** Opening Input material block **

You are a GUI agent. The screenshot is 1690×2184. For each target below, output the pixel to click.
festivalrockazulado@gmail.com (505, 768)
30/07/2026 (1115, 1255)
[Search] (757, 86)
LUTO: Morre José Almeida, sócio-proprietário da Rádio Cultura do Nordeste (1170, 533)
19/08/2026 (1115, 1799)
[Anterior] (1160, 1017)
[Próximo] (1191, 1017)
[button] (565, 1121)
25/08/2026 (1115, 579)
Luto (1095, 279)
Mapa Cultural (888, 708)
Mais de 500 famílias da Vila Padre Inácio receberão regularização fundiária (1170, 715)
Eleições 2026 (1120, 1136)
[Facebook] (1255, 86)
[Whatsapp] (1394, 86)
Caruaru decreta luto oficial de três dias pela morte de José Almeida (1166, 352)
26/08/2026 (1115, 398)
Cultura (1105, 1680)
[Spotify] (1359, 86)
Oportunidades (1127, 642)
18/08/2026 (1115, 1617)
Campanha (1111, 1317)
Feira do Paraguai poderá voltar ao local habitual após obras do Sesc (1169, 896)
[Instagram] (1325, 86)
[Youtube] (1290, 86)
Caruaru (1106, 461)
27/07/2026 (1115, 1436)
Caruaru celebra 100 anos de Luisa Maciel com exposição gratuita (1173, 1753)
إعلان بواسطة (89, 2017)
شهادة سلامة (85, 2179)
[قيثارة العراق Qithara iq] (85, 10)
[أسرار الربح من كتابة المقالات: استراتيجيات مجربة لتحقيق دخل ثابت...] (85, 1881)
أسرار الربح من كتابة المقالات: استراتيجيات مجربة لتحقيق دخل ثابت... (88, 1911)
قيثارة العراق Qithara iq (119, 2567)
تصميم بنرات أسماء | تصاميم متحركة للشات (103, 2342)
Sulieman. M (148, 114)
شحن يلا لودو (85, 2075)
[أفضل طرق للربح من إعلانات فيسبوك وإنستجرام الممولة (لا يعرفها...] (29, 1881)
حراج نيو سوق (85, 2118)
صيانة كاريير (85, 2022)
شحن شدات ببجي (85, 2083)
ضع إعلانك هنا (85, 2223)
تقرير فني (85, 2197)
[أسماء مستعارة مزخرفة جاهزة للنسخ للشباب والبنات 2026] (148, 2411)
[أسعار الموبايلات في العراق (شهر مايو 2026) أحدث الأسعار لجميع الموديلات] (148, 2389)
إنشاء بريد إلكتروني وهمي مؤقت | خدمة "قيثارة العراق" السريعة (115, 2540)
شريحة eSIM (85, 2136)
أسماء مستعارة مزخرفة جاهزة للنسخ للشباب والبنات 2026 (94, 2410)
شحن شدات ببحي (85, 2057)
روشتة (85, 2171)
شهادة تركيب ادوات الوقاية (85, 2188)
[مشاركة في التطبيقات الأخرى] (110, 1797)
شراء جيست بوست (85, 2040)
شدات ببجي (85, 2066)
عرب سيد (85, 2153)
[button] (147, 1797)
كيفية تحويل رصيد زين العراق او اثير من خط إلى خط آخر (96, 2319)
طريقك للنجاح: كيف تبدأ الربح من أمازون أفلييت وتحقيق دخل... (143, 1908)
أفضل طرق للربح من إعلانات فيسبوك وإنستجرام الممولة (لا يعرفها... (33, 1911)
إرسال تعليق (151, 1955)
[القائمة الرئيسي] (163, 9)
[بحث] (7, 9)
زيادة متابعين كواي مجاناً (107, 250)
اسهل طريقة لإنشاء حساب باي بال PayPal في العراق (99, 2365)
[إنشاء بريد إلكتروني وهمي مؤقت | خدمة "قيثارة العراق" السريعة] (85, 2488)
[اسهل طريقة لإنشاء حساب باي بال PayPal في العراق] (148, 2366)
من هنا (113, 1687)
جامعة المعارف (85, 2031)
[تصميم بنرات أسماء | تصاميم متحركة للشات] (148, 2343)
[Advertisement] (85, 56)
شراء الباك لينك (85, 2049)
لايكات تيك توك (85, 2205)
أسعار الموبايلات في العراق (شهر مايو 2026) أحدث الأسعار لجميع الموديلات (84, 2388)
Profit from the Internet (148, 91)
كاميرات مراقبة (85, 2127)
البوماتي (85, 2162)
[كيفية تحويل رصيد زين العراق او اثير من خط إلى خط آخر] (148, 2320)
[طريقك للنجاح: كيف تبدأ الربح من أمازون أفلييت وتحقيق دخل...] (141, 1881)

** Closing Input material block **

Read through the entries and copy each line in which "حساب" appears.

Final answer:
اسهل طريقة لإنشاء حساب باي بال PayPal في العراق (99, 2365)
[اسهل طريقة لإنشاء حساب باي بال PayPal في العراق] (148, 2366)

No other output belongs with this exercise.